Urban slums are the fastest growing areas in Africa, and women in those slums have limited options for safe birth. Most deliver at home with an unskilled birth attendant or go to a public facility where conditions are often dreadful – shared labor beds or deliveries on the floor, exacerbated by a shortage of staff and basic lifesaving supplies.

Jacaranda Health is integrating a package of interventions that have been proven to save women’s lives – from low cost obstetric technologies, to evidence-based clinical protocols, to effective referrals and emergency transport – into a business model that is highly effective yet affordable for the poor. Small midwife-staffed clinics provide deliveries, basic emergency obstetric care, and family planning. These clinics are supported by mobile outreach vans that create a direct link with patients in the slum, generating demand and healthy outcomes through antenatal care, referrals, and birth preparedness training.

Nick comments, “What makes this such a pressing issue is that we know what needs to be done: according to the World Heath Organization, mortality can be cut 75% by improving access to reproductive health services and ensuring that childbirth happens with skilled providers.”

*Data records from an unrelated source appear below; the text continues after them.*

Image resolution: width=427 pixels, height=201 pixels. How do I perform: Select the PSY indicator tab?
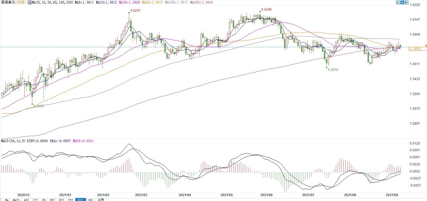[70, 200]
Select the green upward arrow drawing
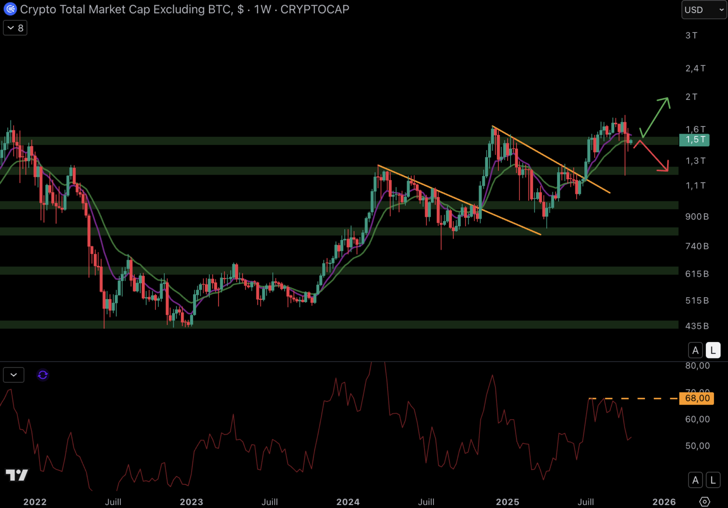Screen dimensions: 728x508 tap(655, 117)
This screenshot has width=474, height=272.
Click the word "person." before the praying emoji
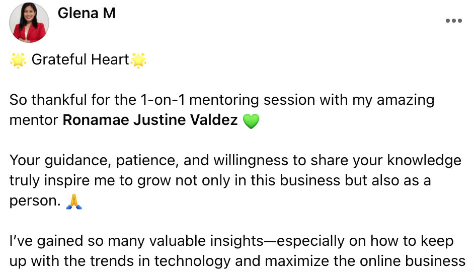(35, 201)
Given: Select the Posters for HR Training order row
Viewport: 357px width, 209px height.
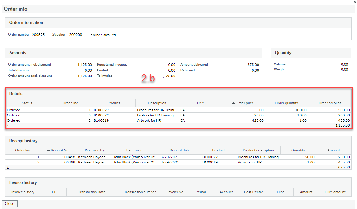Looking at the screenshot, I should pos(155,115).
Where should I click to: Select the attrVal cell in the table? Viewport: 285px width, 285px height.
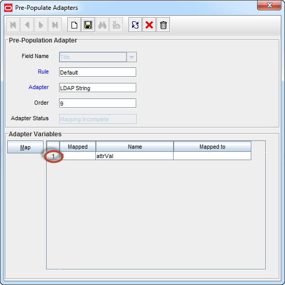[x=135, y=156]
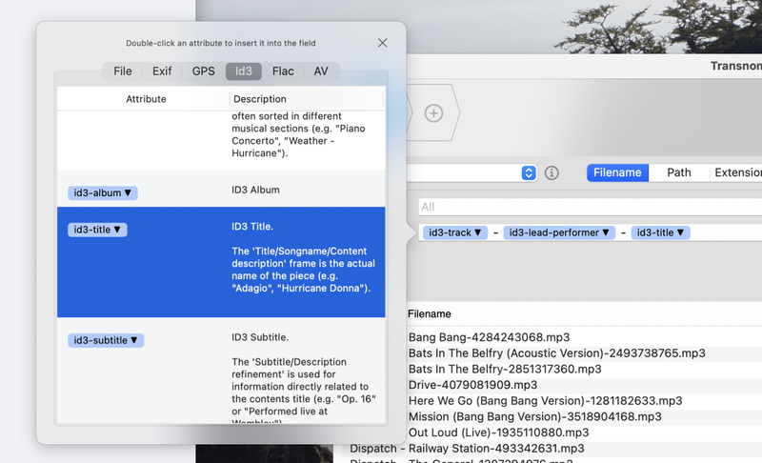Viewport: 762px width, 463px height.
Task: Click the blue popup selector arrows
Action: point(529,172)
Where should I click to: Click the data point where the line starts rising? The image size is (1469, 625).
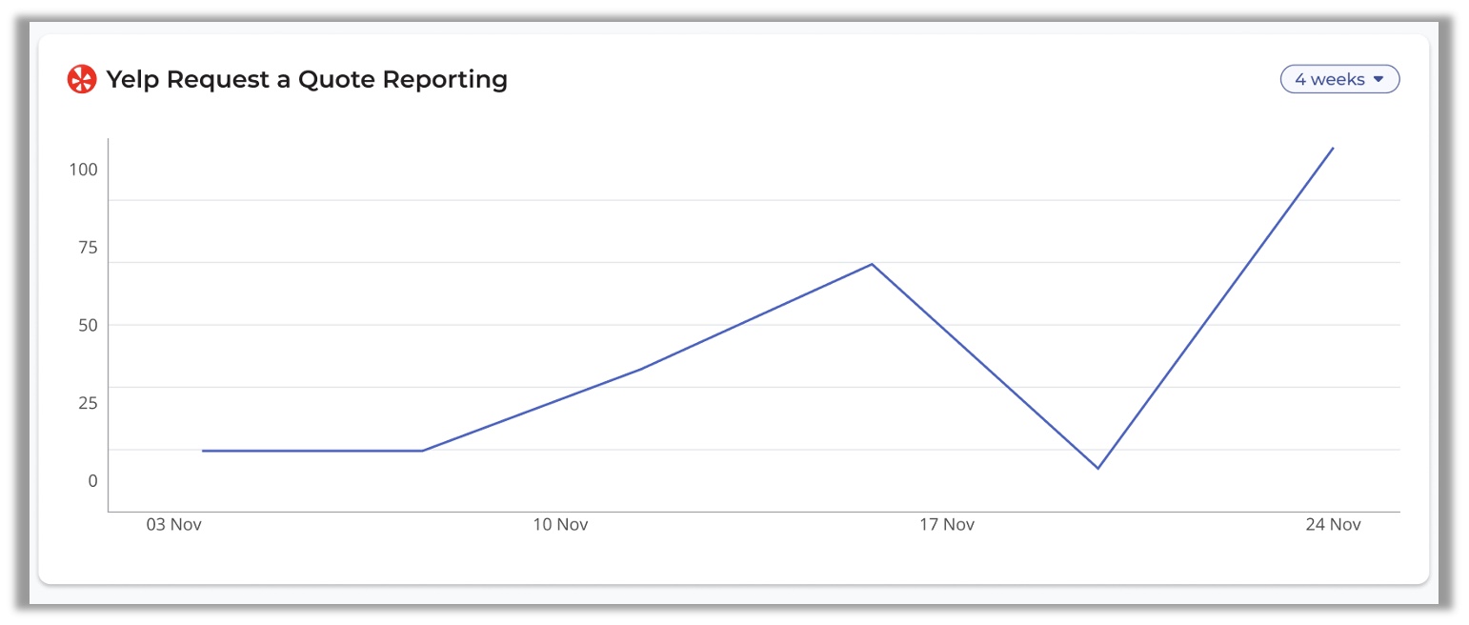pyautogui.click(x=422, y=451)
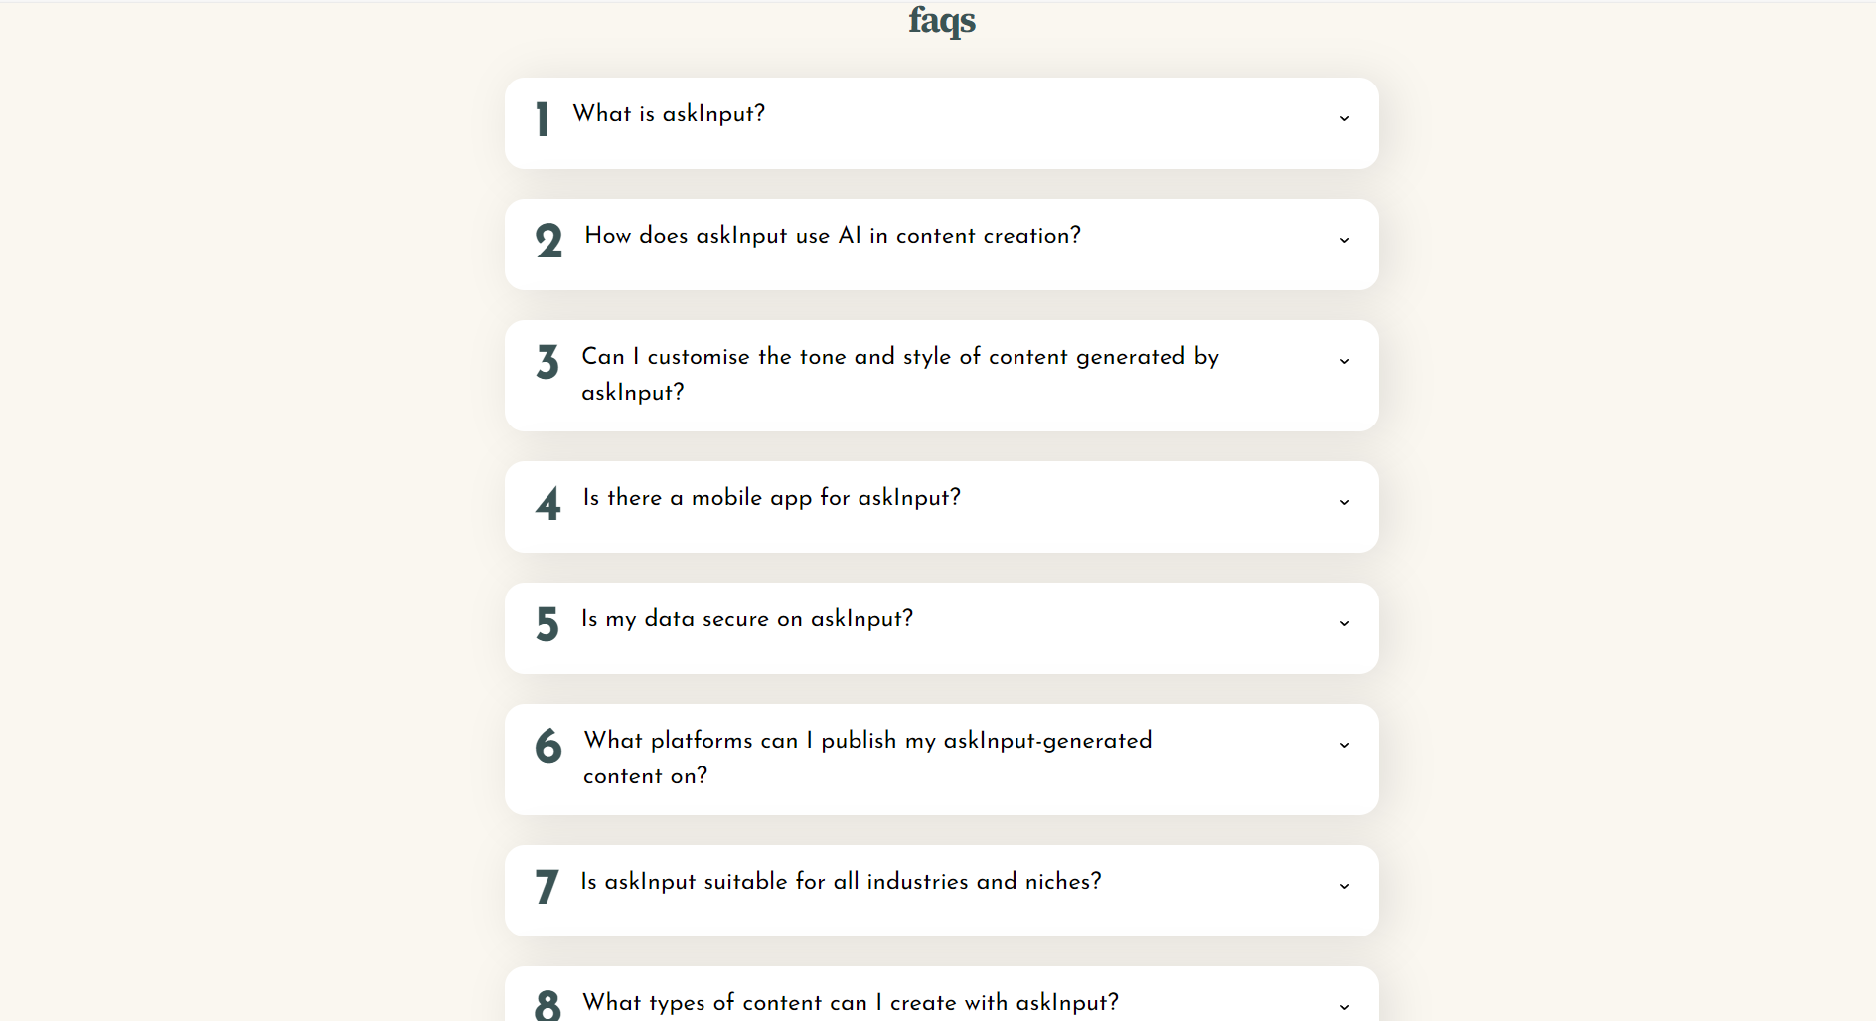Screen dimensions: 1876x1021
Task: Click 'How does askInput use AI' question
Action: point(832,236)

“Jacaranda Health is focusing on sustainability so that we can fight this injustice while ensuring that this approach will scale up. We aim to reduce maternal and child mortality at a clinic level, but also create breakthroughs in cost-effectiveness so that these services and systems can be replicated by other private and public health providers.”

Jacaranda Health has developed strong partnerships in Kenya and internationally, and is currently raising funds for its first clinic and mobile unit in Nairobi. Once their first clinic is running successfully, they aim to scale it up across the region.

As Mother’s Day approaches, take a moment to reflect on the opportunities before us to improve maternal health worldwide, and take a couple of minutes out of your day to visit the Ashoka Changemakers site, to lend your voice (and vote) to a collection of innovative entrepreneurs making a difference in Mom’s lives around the world.

And then call your Mom and thank her.